The barefoot tracks are distinct enough that the movements of specific individuals can be followed across the 15-meter-square field that’s been uncovered, Arnit said.
In one case, a set of deep, large prints shows that a heavy adult male trod diagonally across the field, stopped to do some work on an earthen berm, or perhaps to open a weir to let in water, and then took a different path across the field and over the ditch.
Another set of prints seems to have been made by an infant or toddler. And one print has a dog print inside it, likely made by a farmer being followed by his or her canine companion.
The tracks were preserved in such pristine condition because of a sudden flood from a nearby creek, archaeologists said.
The creek overran its banks soon after the prints were made, covering them in its uniquely mica-rich sandy sediment, forming a kind of mineralized cast.
Archaeologists discovered the prints under this layer while researching the site before a road is to be redirected through it.

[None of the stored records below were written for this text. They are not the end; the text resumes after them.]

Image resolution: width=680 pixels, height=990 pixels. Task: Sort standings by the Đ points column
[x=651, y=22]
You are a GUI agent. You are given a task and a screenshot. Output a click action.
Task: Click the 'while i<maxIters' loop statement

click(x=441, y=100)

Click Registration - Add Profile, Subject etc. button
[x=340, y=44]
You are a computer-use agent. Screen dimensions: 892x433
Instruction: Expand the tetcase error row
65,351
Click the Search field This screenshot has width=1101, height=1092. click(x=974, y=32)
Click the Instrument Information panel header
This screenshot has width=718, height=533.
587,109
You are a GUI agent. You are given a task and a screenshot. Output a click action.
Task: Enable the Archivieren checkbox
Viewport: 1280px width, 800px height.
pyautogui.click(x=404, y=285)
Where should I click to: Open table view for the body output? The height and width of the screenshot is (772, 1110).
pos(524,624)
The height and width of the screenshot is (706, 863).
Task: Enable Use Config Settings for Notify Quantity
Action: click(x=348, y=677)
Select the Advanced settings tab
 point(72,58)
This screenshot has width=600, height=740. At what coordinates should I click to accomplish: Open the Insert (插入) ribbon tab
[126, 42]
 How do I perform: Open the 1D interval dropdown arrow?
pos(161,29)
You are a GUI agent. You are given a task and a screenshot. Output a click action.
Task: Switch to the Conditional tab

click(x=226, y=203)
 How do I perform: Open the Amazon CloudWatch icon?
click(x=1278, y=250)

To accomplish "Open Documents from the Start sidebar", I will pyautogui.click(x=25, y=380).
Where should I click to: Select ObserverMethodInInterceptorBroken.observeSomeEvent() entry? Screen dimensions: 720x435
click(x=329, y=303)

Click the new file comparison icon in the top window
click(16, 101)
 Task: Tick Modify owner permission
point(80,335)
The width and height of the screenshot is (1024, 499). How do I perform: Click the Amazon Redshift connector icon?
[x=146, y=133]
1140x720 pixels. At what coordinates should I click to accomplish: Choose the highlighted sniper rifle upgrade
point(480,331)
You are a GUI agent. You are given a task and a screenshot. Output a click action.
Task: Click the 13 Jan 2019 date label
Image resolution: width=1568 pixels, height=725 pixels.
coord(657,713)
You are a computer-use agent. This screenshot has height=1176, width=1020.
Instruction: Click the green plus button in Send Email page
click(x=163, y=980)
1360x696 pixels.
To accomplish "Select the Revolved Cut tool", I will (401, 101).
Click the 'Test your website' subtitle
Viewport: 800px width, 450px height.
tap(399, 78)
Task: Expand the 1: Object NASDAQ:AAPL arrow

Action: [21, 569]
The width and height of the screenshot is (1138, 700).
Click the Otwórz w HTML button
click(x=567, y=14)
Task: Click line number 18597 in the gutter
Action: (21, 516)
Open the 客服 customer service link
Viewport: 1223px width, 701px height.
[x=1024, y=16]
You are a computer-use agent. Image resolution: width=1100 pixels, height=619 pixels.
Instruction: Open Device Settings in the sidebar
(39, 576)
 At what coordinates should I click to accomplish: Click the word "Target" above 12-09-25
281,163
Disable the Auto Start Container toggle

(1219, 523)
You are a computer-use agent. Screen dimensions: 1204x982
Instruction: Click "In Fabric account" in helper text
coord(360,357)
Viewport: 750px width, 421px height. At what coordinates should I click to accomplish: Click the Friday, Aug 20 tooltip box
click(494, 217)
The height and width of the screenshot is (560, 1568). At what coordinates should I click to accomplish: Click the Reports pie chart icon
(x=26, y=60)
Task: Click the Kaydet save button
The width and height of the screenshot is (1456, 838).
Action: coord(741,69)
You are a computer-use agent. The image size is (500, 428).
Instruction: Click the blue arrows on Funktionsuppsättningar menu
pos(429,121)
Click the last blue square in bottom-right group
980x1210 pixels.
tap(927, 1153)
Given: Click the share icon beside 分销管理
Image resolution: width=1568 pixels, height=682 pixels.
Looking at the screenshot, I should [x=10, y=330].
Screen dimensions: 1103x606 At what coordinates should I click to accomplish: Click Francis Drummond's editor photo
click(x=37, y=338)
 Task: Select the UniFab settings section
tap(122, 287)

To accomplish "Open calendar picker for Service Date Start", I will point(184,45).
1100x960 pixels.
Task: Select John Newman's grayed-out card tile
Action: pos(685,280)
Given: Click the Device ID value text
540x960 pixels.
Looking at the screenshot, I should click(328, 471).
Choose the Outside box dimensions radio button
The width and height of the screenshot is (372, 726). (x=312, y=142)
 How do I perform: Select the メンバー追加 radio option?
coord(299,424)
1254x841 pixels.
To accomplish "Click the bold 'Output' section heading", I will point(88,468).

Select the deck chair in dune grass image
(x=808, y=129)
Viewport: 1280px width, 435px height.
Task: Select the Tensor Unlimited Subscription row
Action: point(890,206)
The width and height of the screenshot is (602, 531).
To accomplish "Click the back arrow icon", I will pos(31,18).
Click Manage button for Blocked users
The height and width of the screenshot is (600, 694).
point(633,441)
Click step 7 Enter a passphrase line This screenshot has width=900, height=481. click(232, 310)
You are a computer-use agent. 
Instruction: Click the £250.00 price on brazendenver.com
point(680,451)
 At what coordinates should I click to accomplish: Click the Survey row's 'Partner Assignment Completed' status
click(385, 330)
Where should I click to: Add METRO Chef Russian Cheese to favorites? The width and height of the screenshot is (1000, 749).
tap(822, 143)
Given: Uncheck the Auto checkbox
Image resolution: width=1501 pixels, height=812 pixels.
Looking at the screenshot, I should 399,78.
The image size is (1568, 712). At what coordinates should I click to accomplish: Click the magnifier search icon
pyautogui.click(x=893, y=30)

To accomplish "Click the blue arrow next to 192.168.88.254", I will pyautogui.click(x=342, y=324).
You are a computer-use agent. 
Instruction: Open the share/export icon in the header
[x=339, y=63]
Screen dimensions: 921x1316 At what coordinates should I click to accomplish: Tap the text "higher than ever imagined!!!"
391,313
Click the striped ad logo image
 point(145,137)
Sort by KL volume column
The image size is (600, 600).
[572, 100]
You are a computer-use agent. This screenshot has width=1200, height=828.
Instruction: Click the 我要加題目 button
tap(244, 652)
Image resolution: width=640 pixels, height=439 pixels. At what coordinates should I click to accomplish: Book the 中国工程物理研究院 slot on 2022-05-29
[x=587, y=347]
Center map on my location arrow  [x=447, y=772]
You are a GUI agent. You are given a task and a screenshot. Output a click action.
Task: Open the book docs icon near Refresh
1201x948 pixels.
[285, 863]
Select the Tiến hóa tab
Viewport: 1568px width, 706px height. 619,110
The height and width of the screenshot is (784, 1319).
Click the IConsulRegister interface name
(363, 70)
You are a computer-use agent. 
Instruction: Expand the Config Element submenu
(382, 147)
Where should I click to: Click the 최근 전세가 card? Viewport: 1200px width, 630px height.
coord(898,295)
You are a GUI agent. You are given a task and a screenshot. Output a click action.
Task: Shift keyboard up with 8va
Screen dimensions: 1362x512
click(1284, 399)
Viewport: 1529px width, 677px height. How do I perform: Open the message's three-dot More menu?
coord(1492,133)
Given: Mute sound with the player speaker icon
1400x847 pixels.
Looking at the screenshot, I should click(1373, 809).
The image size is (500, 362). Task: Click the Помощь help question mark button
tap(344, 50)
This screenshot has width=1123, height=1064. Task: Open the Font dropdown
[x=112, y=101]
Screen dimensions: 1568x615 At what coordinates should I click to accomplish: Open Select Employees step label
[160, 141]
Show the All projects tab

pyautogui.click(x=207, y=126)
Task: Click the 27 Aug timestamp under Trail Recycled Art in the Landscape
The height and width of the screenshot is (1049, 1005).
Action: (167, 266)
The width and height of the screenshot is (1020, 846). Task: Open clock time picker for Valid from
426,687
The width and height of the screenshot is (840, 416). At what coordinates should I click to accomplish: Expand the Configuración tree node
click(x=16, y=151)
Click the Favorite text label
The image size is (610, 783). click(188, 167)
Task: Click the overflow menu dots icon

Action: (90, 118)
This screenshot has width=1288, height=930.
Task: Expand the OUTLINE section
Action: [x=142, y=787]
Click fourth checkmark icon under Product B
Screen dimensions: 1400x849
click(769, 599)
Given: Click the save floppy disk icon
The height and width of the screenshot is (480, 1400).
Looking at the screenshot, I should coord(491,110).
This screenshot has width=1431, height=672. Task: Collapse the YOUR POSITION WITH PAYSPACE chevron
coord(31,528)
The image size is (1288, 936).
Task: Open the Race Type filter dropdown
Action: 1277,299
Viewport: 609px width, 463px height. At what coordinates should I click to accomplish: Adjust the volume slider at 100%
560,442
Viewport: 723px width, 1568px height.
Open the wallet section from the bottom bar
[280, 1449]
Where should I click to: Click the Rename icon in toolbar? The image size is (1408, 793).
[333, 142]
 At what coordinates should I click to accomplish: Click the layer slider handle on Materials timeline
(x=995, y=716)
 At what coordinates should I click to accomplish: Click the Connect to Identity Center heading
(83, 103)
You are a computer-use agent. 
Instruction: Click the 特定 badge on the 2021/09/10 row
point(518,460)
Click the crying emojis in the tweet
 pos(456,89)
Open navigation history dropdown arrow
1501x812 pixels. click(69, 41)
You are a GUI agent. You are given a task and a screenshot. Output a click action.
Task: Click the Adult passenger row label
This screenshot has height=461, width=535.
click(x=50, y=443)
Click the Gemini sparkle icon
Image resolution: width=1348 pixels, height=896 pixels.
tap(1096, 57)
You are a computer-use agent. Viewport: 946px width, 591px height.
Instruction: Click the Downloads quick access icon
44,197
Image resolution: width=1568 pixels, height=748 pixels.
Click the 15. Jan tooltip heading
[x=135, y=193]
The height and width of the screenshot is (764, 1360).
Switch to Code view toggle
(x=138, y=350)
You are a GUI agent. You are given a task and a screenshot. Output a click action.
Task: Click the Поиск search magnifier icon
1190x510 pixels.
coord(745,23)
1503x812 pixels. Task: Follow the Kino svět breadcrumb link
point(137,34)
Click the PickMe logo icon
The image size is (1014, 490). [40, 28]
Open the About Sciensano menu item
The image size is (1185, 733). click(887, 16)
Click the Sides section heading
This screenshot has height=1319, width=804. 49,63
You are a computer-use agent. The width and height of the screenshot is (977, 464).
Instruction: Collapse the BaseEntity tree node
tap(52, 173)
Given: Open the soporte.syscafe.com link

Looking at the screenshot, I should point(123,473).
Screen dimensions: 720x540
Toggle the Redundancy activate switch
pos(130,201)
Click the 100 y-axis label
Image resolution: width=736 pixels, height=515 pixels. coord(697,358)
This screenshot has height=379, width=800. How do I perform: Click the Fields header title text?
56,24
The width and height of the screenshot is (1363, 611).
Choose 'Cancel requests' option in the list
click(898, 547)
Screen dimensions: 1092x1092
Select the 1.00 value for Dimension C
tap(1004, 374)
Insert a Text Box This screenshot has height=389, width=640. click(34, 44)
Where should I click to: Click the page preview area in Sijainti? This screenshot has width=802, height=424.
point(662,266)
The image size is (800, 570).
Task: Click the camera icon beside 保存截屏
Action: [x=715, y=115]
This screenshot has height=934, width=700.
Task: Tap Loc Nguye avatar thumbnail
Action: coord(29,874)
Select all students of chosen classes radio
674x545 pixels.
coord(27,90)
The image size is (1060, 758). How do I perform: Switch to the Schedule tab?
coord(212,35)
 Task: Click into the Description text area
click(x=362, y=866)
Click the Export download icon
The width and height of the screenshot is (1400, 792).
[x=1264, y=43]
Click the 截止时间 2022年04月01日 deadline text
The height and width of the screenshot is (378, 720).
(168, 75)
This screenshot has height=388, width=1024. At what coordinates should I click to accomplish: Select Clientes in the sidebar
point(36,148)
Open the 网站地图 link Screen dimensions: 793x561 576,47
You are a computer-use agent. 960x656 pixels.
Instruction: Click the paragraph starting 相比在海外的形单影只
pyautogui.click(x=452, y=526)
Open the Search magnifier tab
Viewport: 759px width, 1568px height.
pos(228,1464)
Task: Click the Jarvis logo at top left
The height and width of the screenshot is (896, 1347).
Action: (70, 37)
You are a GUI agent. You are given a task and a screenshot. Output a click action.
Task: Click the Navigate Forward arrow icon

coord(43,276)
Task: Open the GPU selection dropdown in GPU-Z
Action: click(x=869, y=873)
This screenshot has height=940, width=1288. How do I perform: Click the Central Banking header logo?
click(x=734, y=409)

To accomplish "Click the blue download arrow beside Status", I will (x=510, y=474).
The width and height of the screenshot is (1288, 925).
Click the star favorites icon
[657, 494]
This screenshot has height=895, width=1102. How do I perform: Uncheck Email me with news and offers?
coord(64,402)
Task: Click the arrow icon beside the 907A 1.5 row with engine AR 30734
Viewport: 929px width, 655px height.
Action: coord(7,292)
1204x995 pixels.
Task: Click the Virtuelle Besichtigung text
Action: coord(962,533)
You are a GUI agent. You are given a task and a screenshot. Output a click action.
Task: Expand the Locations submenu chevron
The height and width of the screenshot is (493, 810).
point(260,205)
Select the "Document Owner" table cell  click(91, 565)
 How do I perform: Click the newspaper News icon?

“We knew two years ago [when the project began] that there was a lot of archaeology that needed to be addressed,” said Jerome Hesse, project manager for SWCA Environmental Consultants, which is conducting the study.
But at the site of the new roadbed, as the researchers dug deeper — and therefore further back in time — their test trenches turned up very little at first.
“The area out here, remarkably, didn’t have anything in the trenches,” Hesse said.
“So we scratched our heads and thought maybe this was an area that was being used for agriculture.
“We were lucky enough to come down on this area, where the preservation is remarkable.”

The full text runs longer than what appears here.